Saint Catherine of Siena, Virgin, Doctor (Memorial)
First Reading — Acts 12:24–13:5
‘I want Barnabas and Saul set apart’
The word of God continued to spread and to gain followers. Barnabas and Saul completed their task and came back from Jerusalem, bringing John Mark with them.
In the church at Antioch the following were prophets and teachers: Barnabas, Simeon called Niger, and Lucius of Cyrene, Manaen, who had been brought up with Herod the tetrarch, and Saul. One day while they were offering worship to the Lord and keeping a fast, the Holy Spirit said, ‘I want Barnabas and Saul set apart for the work to which I have called them.’ So it was that after fasting and prayer they laid their hands on them and sent them off.
So these two, sent on their mission by the Holy Spirit, went down to Seleucia and from there sailed to Cyprus. They landed at Salamis and proclaimed the word of God in the synagogues of the Jews; John acted as their assistant.
Responsorial Psalm — Psalm 66(67):2–3,5–6,8
O God, be gracious and bless us
and let your face shed its light upon us.
So will your ways be known upon earth
and all nations learn your saving help.
Let the nations be glad and exult
for you rule the world with justice.
With fairness you rule the peoples,
you guide the nations on earth.
Let the peoples praise you, O God;
let all the peoples praise you.
May God still give us his blessing
till the ends of the earth revere him.
Gospel — John 12:44–50
I, the light, have come into the world
Jesus declared publicly:
‘Whoever believes in me
believes not in me
but in the one who sent me,
and whoever sees me,
sees the one who sent me.
I, the light, have come into the world,
so that whoever believes in me
need not stay in the dark any more.
If anyone hears my words and does not keep them faithfully,
it is not I who shall condemn him,
since I have come not to condemn the world,
but to save the world.
He who rejects me and refuses my words has his judge already:
the word itself that I have spoken will be his judge on the last day.
For what I have spoken does not come from myself;
no, what I was to say,
what I had to speak,
was commanded by the Father who sent me,
and I know that his commands mean eternal life.
And therefore what the Father has told me
is what I speak.’
Reflection
There is a difference between wanting direction and being willing to be sent.
In Acts, the Church is not searching for purpose—they are already rooted in it. Prayer, fasting, worship. And out of that comes something that cannot be manufactured: the voice of the Holy Spirit. “Set them apart.” Not because Barnabas and Saul are the most capable, but because they are available.
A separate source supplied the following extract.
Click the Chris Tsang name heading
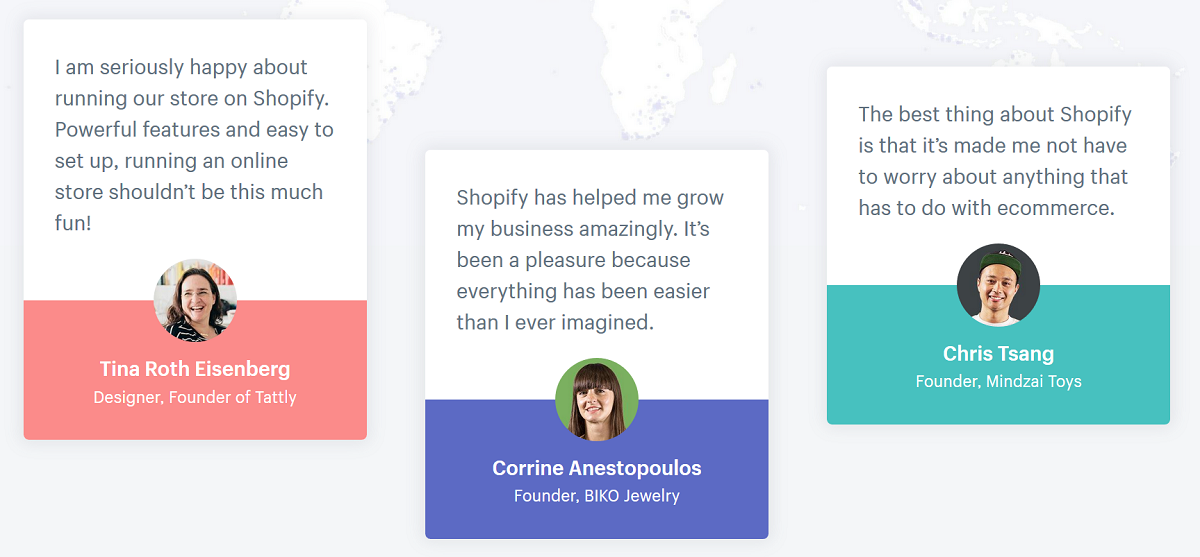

This is often misunderstood. Being “set apart” sounds like elevation, but in reality, it is exposure. It means being taken out of what is known and placed into something that will demand trust. The Church responds not by hesitating, but by releasing them. There is a quiet authority here—the recognition that mission belongs to God, not to human control (cf. Catechism of the Catholic Church 849–851).
The psalm widens the lens. This mission is not contained. It is for all nations. God’s light is not selective—it is expansive. But expansion always requires movement. Someone must go. Someone must leave what is stable enough to remain.
Then the Gospel removes any ambiguity.
“I am the light.” Not a guide toward light. Not a reflection of it. The light itself. Which means belief is not passive—it is a step out of darkness. And darkness is not just ignorance. It is often preference. A choice to remain where things are manageable, where truth does not disrupt.
Jesus does not come to condemn. That is clear. But He also does not dilute what He speaks. His words carry consequence. They reveal what is real, and in doing so, they require a response (cf. CCC 679). To hear and not act is not neutrality—it is resistance.
Saint Catherine of Siena lived with a clarity that did not wait for permission. She spoke into disorder with a conviction rooted not in herself, but in God. She understood that truth is not something to be adjusted for comfort. It is something to be lived, even when it costs you standing, security, or acceptance.
This is where personal growth becomes honest.
Not in adding more, but in facing what is already there. Where you are resisting being sent. Where you are avoiding the light, not because you cannot see it, but because it will ask you to change.
The movement of God is rarely loud.
But it is precise.
And it will not force you.
One line to carry today:
Being called is not about certainty—it is about being willing to go.